Written request: Copy out the material from the line with "Click the insert image icon" to the line with "click(x=105, y=41)", unchanged and with both of those lines included.
######
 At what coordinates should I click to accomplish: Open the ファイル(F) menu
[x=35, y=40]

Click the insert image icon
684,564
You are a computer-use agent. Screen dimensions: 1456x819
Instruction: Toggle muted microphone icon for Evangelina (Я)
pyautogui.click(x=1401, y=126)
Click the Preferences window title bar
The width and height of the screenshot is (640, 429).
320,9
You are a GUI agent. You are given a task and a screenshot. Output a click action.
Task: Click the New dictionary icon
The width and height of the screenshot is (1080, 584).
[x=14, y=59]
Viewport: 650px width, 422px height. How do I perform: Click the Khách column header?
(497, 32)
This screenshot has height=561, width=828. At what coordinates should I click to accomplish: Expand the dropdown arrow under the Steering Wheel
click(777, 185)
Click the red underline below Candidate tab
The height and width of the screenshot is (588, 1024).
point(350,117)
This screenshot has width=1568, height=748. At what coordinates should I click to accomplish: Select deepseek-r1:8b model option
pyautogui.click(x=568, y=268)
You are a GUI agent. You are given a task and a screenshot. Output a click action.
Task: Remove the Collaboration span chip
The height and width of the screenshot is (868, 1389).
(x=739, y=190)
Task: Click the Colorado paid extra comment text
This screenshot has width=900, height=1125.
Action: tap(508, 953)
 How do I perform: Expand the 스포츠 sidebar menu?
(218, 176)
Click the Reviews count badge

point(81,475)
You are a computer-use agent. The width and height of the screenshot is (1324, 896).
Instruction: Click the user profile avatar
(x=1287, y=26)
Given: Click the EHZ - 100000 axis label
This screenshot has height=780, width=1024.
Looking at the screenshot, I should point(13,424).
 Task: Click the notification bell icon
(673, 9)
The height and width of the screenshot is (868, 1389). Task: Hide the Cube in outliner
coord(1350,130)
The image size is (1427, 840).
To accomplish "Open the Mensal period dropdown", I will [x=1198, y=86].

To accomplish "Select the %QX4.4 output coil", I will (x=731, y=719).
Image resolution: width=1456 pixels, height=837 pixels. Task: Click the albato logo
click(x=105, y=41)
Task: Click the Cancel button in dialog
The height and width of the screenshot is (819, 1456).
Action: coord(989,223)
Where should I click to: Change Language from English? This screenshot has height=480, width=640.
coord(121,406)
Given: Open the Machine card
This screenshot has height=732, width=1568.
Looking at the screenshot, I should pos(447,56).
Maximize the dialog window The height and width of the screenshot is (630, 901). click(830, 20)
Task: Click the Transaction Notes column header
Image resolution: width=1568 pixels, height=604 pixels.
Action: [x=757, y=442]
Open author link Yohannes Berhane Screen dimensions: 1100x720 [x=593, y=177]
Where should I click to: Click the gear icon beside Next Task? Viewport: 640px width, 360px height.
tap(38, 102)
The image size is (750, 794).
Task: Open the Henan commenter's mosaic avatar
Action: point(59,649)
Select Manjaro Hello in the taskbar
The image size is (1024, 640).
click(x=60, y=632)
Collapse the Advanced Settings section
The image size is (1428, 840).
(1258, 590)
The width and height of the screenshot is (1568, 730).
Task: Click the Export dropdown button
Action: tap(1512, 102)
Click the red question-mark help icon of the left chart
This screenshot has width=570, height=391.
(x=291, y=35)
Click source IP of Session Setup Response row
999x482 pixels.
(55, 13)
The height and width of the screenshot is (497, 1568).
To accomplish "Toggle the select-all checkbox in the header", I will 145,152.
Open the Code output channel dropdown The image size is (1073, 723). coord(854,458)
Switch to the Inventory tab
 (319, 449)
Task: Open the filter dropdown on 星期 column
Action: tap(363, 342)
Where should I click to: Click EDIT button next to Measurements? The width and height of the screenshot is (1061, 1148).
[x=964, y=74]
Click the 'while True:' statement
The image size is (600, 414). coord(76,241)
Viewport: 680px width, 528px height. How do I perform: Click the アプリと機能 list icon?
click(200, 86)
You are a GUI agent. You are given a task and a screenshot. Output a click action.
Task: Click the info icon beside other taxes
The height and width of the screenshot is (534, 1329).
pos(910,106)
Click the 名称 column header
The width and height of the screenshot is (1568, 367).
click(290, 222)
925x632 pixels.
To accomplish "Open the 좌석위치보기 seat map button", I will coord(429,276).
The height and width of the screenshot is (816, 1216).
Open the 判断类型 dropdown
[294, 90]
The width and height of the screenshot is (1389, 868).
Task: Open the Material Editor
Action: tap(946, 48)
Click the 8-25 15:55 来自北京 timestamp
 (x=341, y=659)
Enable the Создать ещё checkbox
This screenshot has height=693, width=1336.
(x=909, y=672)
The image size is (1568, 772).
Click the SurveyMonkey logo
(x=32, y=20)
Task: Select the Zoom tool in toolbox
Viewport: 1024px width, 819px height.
######
Exercise output:
Click the insert image icon
684,564
You are a computer-use agent. Screen dimensions: 1456x819
Instruction: Toggle muted microphone icon for Evangelina (Я)
pyautogui.click(x=1401, y=126)
Click the Preferences window title bar
The width and height of the screenshot is (640, 429).
320,9
You are a GUI agent. You are given a task and a screenshot. Output a click action.
Task: Click the New dictionary icon
The width and height of the screenshot is (1080, 584).
[x=14, y=59]
Viewport: 650px width, 422px height. How do I perform: Click the Khách column header?
(497, 32)
This screenshot has height=561, width=828. At what coordinates should I click to accomplish: Expand the dropdown arrow under the Steering Wheel
click(777, 185)
Click the red underline below Candidate tab
The height and width of the screenshot is (588, 1024).
point(350,117)
This screenshot has width=1568, height=748. At what coordinates should I click to accomplish: Select deepseek-r1:8b model option
pyautogui.click(x=568, y=268)
You are a GUI agent. You are given a task and a screenshot. Output a click action.
Task: Remove the Collaboration span chip
The height and width of the screenshot is (868, 1389).
(x=739, y=190)
Task: Click the Colorado paid extra comment text
This screenshot has width=900, height=1125.
Action: tap(508, 953)
 How do I perform: Expand the 스포츠 sidebar menu?
(218, 176)
Click the Reviews count badge

point(81,475)
You are a computer-use agent. The width and height of the screenshot is (1324, 896).
Instruction: Click the user profile avatar
(x=1287, y=26)
Given: Click the EHZ - 100000 axis label
This screenshot has height=780, width=1024.
Looking at the screenshot, I should point(13,424).
 Task: Click the notification bell icon
(673, 9)
The height and width of the screenshot is (868, 1389). Task: Hide the Cube in outliner
coord(1350,130)
The image size is (1427, 840).
To accomplish "Open the Mensal period dropdown", I will [x=1198, y=86].

To accomplish "Select the %QX4.4 output coil", I will (x=731, y=719).
Image resolution: width=1456 pixels, height=837 pixels. Task: Click the albato logo
click(x=105, y=41)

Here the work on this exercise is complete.